#### [BAGIAN DATA]
┌────────

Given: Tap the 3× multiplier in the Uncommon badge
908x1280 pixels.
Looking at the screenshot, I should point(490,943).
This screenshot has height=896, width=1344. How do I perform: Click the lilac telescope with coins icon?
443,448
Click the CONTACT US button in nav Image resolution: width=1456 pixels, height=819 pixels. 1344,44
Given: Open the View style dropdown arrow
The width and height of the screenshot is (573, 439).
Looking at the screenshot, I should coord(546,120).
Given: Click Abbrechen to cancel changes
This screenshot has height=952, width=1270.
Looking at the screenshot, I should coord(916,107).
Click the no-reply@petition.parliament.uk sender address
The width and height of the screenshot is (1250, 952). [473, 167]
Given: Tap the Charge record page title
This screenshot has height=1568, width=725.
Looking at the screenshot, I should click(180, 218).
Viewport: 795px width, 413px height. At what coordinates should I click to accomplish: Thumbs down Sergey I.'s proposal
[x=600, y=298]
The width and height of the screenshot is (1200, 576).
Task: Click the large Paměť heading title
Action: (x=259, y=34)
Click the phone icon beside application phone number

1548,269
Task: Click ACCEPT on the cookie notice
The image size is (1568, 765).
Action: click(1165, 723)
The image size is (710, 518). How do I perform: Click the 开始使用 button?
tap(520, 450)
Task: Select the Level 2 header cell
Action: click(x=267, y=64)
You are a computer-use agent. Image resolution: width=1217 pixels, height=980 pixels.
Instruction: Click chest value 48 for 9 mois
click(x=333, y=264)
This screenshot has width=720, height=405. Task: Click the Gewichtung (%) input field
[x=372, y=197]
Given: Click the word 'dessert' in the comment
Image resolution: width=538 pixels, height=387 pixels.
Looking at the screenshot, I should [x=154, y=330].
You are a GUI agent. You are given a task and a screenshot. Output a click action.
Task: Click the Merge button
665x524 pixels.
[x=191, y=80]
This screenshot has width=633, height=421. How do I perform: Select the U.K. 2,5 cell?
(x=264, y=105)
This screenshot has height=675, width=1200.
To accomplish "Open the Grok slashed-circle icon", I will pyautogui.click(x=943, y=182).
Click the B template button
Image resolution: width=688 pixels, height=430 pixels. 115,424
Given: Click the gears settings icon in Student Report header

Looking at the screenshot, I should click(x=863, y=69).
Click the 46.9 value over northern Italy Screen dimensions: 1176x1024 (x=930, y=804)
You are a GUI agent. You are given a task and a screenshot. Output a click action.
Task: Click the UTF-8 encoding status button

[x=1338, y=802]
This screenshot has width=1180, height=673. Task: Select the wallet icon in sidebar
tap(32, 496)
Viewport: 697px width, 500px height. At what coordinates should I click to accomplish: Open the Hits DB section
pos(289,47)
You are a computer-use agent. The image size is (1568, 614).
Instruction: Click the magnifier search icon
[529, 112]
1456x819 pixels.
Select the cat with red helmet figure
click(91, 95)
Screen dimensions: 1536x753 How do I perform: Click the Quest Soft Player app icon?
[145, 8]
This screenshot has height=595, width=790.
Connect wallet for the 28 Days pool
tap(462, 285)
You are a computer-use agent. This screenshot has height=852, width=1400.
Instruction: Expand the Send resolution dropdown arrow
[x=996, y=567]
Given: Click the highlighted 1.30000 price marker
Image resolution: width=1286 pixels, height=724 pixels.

└────────

#### [TUGAS YANG DIKERJAKAN]
Tulis ulang semua baris materi di atas dari awal hingga akhir tanpa mengubah satu karakter pun.

#### [JAWABAN TUGAS]
Given: Tap the 3× multiplier in the Uncommon badge
908x1280 pixels.
Looking at the screenshot, I should point(490,943).
This screenshot has height=896, width=1344. How do I perform: Click the lilac telescope with coins icon?
443,448
Click the CONTACT US button in nav Image resolution: width=1456 pixels, height=819 pixels. 1344,44
Given: Open the View style dropdown arrow
The width and height of the screenshot is (573, 439).
Looking at the screenshot, I should coord(546,120).
Given: Click Abbrechen to cancel changes
This screenshot has height=952, width=1270.
Looking at the screenshot, I should coord(916,107).
Click the no-reply@petition.parliament.uk sender address
The width and height of the screenshot is (1250, 952). [473, 167]
Given: Tap the Charge record page title
This screenshot has height=1568, width=725.
Looking at the screenshot, I should click(180, 218).
Viewport: 795px width, 413px height. At what coordinates should I click to accomplish: Thumbs down Sergey I.'s proposal
[x=600, y=298]
The width and height of the screenshot is (1200, 576).
Task: Click the large Paměť heading title
Action: (x=259, y=34)
Click the phone icon beside application phone number

1548,269
Task: Click ACCEPT on the cookie notice
The image size is (1568, 765).
Action: click(1165, 723)
The image size is (710, 518). How do I perform: Click the 开始使用 button?
tap(520, 450)
Task: Select the Level 2 header cell
Action: click(x=267, y=64)
You are a computer-use agent. Image resolution: width=1217 pixels, height=980 pixels.
Instruction: Click chest value 48 for 9 mois
click(x=333, y=264)
This screenshot has width=720, height=405. Task: Click the Gewichtung (%) input field
[x=372, y=197]
Given: Click the word 'dessert' in the comment
Image resolution: width=538 pixels, height=387 pixels.
Looking at the screenshot, I should [x=154, y=330].
You are a GUI agent. You are given a task and a screenshot. Output a click action.
Task: Click the Merge button
665x524 pixels.
[x=191, y=80]
This screenshot has width=633, height=421. How do I perform: Select the U.K. 2,5 cell?
(x=264, y=105)
This screenshot has height=675, width=1200.
To accomplish "Open the Grok slashed-circle icon", I will pyautogui.click(x=943, y=182).
Click the B template button
Image resolution: width=688 pixels, height=430 pixels. 115,424
Given: Click the gears settings icon in Student Report header

Looking at the screenshot, I should click(x=863, y=69).
Click the 46.9 value over northern Italy Screen dimensions: 1176x1024 (x=930, y=804)
You are a GUI agent. You are given a task and a screenshot. Output a click action.
Task: Click the UTF-8 encoding status button

[x=1338, y=802]
This screenshot has width=1180, height=673. Task: Select the wallet icon in sidebar
tap(32, 496)
Viewport: 697px width, 500px height. At what coordinates should I click to accomplish: Open the Hits DB section
pos(289,47)
You are a computer-use agent. The image size is (1568, 614).
Instruction: Click the magnifier search icon
[529, 112]
1456x819 pixels.
Select the cat with red helmet figure
click(91, 95)
Screen dimensions: 1536x753 How do I perform: Click the Quest Soft Player app icon?
[145, 8]
This screenshot has height=595, width=790.
Connect wallet for the 28 Days pool
tap(462, 285)
You are a computer-use agent. This screenshot has height=852, width=1400.
Instruction: Expand the Send resolution dropdown arrow
[x=996, y=567]
Given: Click the highlighted 1.30000 price marker
Image resolution: width=1286 pixels, height=724 pixels.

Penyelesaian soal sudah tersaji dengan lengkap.